:: Exercise inputs ::
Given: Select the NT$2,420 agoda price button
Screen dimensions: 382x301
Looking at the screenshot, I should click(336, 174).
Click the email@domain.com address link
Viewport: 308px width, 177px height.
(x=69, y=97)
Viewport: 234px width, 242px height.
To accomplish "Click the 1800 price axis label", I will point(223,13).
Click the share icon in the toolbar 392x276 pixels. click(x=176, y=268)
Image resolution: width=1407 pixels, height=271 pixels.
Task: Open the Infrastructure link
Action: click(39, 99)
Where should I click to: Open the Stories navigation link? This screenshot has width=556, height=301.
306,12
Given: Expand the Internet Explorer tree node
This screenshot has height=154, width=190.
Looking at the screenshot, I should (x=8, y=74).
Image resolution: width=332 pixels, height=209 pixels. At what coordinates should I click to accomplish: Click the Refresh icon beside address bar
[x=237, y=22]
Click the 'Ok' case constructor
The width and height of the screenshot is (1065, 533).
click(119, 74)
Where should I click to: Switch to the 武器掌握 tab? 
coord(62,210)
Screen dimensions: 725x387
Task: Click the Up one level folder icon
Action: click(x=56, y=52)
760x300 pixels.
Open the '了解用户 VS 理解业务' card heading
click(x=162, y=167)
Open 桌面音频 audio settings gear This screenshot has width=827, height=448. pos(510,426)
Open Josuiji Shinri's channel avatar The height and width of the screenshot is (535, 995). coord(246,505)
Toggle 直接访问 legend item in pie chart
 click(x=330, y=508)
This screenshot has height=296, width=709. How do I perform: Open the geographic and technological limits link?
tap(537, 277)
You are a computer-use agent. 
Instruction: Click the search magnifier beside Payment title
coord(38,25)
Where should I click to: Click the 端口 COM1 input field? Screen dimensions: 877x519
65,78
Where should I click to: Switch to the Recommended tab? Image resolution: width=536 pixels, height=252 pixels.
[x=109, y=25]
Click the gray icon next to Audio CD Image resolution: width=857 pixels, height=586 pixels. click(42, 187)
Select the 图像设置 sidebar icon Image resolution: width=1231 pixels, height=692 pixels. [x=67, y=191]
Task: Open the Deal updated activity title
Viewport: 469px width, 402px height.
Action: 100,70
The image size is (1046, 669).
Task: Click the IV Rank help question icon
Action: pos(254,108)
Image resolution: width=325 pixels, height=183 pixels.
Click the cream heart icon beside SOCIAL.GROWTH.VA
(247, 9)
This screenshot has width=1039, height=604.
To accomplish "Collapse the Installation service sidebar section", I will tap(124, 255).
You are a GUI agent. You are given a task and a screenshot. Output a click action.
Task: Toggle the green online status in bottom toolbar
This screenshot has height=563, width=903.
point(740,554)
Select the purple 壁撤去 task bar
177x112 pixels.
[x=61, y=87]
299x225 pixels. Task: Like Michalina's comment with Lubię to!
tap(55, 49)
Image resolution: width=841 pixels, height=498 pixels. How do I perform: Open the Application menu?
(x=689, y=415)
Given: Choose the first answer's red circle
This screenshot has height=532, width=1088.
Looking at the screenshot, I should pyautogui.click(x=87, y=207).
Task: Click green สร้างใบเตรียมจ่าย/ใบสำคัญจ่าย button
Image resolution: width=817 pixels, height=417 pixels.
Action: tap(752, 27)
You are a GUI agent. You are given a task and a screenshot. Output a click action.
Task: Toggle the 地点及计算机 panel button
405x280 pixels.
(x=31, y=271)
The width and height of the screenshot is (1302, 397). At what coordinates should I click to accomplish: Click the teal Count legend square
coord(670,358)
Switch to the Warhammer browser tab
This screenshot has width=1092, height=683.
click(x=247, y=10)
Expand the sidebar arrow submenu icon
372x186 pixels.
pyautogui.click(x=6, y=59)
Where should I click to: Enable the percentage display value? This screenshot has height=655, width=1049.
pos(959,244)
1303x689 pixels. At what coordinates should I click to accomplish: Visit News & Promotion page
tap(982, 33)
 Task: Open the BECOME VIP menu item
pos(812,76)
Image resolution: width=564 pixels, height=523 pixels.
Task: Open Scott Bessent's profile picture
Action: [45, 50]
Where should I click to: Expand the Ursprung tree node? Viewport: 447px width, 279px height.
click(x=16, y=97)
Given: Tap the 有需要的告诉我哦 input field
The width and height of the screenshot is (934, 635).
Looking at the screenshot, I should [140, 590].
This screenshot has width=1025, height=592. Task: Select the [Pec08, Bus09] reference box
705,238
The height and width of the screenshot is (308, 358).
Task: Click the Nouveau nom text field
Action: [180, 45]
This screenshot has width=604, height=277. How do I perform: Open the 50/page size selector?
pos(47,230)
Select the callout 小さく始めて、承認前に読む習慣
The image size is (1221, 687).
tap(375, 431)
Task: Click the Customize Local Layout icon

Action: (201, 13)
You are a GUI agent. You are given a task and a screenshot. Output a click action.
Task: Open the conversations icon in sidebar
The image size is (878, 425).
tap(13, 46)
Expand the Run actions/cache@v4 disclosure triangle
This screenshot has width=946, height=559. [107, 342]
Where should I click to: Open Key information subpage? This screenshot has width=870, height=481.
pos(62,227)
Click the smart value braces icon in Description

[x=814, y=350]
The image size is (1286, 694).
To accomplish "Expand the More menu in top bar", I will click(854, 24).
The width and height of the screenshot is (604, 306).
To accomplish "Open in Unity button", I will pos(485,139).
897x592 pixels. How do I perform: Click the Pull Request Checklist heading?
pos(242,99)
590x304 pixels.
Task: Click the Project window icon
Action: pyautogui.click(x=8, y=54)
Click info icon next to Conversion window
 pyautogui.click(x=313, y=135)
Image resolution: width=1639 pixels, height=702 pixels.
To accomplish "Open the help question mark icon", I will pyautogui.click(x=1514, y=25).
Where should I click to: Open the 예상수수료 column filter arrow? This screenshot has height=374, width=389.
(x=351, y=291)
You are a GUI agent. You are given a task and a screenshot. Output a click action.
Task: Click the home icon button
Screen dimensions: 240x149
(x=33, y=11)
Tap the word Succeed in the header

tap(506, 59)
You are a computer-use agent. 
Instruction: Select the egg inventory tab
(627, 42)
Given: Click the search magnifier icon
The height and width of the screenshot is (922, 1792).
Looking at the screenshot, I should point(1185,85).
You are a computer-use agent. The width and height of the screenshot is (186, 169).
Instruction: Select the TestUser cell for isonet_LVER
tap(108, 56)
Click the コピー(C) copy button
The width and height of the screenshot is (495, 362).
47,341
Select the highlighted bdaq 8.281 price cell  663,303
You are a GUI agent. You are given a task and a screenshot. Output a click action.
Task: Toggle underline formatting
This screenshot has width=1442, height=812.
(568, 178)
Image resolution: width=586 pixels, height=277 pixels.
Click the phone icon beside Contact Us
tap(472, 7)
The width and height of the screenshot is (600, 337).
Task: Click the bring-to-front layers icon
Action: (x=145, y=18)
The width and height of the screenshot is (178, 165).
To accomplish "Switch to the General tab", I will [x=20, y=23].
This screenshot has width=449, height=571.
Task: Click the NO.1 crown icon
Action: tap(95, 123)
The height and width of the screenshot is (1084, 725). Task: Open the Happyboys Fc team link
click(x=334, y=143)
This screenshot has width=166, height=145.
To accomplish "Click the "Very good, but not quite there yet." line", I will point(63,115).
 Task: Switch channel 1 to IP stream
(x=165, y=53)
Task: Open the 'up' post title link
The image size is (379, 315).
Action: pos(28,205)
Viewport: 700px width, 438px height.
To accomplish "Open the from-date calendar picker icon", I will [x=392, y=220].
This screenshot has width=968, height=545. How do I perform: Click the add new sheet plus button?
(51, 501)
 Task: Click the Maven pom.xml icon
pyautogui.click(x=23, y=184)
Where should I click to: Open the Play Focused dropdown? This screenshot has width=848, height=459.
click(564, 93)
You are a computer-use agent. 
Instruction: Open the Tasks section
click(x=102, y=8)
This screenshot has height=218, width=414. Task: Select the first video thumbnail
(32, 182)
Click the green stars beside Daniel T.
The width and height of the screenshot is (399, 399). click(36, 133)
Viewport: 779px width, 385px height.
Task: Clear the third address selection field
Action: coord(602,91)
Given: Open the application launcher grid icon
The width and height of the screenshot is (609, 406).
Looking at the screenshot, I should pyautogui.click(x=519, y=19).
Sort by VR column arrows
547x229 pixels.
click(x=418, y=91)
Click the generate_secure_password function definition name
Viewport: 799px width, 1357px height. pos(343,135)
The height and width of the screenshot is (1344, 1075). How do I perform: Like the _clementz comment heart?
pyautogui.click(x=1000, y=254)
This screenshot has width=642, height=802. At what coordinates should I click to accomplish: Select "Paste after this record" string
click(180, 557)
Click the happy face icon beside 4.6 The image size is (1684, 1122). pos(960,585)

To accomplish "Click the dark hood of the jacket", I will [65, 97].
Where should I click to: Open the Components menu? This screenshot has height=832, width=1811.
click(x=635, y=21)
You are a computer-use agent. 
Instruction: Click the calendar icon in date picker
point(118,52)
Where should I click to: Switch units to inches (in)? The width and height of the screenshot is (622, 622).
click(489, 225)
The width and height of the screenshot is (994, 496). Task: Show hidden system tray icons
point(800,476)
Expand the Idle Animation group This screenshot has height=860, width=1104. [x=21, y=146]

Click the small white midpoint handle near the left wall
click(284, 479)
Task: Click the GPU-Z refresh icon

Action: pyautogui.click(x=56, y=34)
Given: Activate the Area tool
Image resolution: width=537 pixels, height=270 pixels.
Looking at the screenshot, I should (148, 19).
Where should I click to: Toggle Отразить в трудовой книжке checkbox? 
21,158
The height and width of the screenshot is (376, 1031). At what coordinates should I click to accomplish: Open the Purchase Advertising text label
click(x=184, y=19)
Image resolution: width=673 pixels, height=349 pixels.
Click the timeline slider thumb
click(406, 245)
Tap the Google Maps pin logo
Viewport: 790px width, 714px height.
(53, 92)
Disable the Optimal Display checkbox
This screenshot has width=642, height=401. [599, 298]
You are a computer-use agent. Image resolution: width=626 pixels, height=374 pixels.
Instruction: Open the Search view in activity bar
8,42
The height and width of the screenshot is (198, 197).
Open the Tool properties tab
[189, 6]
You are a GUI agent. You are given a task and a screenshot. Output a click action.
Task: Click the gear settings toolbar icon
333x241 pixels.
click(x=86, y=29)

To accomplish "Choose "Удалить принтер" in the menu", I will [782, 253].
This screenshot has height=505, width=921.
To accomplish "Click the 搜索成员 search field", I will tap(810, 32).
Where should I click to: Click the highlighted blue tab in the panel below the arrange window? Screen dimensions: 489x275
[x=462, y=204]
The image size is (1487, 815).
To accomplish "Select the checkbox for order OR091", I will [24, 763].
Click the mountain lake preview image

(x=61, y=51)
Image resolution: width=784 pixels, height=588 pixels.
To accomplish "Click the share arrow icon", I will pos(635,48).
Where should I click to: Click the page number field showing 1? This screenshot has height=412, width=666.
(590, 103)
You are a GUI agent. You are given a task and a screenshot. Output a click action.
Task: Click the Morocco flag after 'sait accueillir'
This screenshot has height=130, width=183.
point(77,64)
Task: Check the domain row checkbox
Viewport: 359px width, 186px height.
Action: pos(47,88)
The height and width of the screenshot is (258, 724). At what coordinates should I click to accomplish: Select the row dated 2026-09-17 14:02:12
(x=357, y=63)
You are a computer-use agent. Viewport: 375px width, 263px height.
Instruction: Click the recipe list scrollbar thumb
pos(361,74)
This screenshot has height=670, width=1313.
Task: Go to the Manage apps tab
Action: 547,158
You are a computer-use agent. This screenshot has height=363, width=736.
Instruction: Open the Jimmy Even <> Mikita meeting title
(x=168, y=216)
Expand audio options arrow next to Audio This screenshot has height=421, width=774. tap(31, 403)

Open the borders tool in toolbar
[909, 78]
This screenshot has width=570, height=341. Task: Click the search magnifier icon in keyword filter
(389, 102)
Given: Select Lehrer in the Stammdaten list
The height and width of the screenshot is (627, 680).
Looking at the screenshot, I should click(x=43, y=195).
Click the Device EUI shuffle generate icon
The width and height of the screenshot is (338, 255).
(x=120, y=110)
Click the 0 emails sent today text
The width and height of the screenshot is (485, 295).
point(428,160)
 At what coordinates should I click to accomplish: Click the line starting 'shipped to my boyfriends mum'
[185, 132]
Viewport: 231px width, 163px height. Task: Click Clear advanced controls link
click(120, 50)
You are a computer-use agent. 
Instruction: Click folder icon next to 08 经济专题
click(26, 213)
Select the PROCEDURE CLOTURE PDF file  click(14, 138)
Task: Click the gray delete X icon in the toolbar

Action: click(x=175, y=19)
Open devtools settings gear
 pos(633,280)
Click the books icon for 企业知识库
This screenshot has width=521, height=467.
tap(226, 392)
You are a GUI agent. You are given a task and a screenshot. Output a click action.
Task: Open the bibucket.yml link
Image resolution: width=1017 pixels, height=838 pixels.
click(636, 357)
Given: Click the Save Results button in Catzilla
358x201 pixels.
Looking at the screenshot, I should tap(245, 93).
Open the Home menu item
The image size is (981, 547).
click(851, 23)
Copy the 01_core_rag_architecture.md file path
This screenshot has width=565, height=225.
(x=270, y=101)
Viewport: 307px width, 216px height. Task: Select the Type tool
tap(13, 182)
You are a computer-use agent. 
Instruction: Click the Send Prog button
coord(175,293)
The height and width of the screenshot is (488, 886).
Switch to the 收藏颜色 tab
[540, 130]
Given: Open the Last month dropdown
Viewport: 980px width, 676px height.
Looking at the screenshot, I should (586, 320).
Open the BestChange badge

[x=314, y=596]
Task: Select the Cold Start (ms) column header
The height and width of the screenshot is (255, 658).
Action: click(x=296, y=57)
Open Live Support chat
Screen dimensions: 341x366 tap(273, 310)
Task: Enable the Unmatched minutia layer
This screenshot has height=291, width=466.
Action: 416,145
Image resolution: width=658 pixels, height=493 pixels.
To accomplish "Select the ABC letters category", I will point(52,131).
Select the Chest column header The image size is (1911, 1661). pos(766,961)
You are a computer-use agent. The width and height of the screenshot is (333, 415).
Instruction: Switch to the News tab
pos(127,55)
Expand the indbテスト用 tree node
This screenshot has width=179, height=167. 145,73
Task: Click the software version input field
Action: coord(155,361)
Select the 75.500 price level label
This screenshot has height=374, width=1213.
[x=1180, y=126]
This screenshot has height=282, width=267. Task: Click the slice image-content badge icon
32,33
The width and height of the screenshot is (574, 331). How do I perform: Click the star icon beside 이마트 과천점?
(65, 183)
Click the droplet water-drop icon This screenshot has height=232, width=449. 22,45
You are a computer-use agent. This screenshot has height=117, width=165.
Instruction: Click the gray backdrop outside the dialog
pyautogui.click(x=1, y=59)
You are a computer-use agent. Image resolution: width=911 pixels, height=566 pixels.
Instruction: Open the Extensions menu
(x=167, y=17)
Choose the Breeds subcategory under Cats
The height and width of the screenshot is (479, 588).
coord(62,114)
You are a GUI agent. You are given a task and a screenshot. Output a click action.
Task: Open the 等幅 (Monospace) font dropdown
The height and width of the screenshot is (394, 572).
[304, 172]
:::
• [Activity]
Number of lines containing "Choose" in the data: state it and nothing more.

• [Finished exercise]
3